The emblem consists of the star, the torch, and a banner reading "The Young Pioneers of China".
The red scarf (红领巾 hónglǐngjīn) is the only uniform item. Young Pioneers are often referred to simply as "Red Scarves"; the investiture ceremony often consists of new members having their scarves tied for them by existing members. Children wearing red scarves are a ubiquitous sight in China.
The red scarf is generally worn around the neck and tied, with no woggle. Some local groups also come up with other uniform items.
The Young Pioneers Constitution explains that the scarf corresponds to the missing triangle on the Pioneer Company flag. The Constitution also explains that the red of the scarf comes from the blood sacrificed by martyrs of the Revolution, and that all members should therefore wear the scarf with reverence.
Salute, Slogan, Conduct, Promise
The Young Pioneers Salute consists of bending the right arm and raising the right hand directly above the head, the palm flat and facing downwards, and the fingers together. It symbolizes that the interests of the People supersede all.
The Slogan is:
- Chinese: 准备着，为共产主义事业而奋斗!
- (pinyin: Zhǔnbèizhe, wèi gòngchǎnzhǔyì shìyè ér fèndòu!)
- Translation: "Be prepared, to struggle for the cause of Communism!"
To which the reply is:
The stipulated conduct of Young Pioneers, according to the constitution, is:
- Chinese: 诚实、勇敢、活泼、团结
- (pinyin: chéngshí, yǒnggǎn, huópō, tuánjié)
- Translation: Honesty, Courage, Vivacity, Unity
The Young Pioneers pledge is:
- Chinese: 我是中国少年先锋队队员。我在队旗下宣誓：我热爱中国共产党，热爱祖国，热爱人民，好好学习，好好锻炼，准备着：为共产主义事业贡献力量。

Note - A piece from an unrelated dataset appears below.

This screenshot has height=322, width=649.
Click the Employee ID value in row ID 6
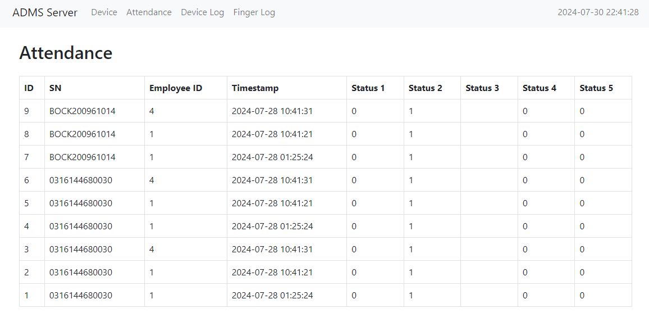pyautogui.click(x=152, y=180)
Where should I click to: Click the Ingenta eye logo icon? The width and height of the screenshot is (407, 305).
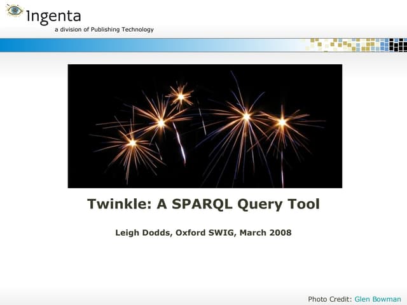(x=15, y=11)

- (pinyin: Wǒ shì Zhōngguó Shàonián Xiānfēngduì duìyuán. Wǒ zài Duìqí xià xuānshì: wǒ rè'ài Zhōngguó Gòngchándǎng, rè'ài zǔguó, rè'ài rénmín, hǎohǎo xúexí, hǎohǎo duànliàn, zhǔnbèizhe: wèi gòngchǎnzhǔyì shìyè gòngxiàn lìliàng.)
- Translation: I am a member of the Young Pioneers of China. Under the Flag of the Young Pioneers I promise that: I will love the Communist Party of China, the motherland, and the people; I will study well and keep myself fit always [lit. exercise well], and to prepare for my contributing effort to the cause of communism.
The Young Pioneers song is We are the heirs of communism (Chinese: 我们是共产主义接班人; pinyin: Wǒmen shì Gòngchǎnzhǔyì Jiēbānrén). It was originally the theme song of Heroic Little Eighth-Routers (Chinese: 英雄小八路; pinyin: Yīngxióng Xiǎo Bālù), a 1961 film about the 1958 Second Taiwan Strait Crisis and a real-life group of children who stayed on the frontlines of coastal Fujian in order to help the war effort against Kuomintang forces. Listen to the song here.
Similar to other members of the Pioneer movement worldwide, the full dress uniform is white or blue shirt or polo with undershirt (or skirts for girls) and pants with the red scarf and badges attached to the shirt, with an optional headdress such as a beret. Sometimes even school uniforms are used, the addition being the red scarf, the optional headdress cap and the organizational and rank badges.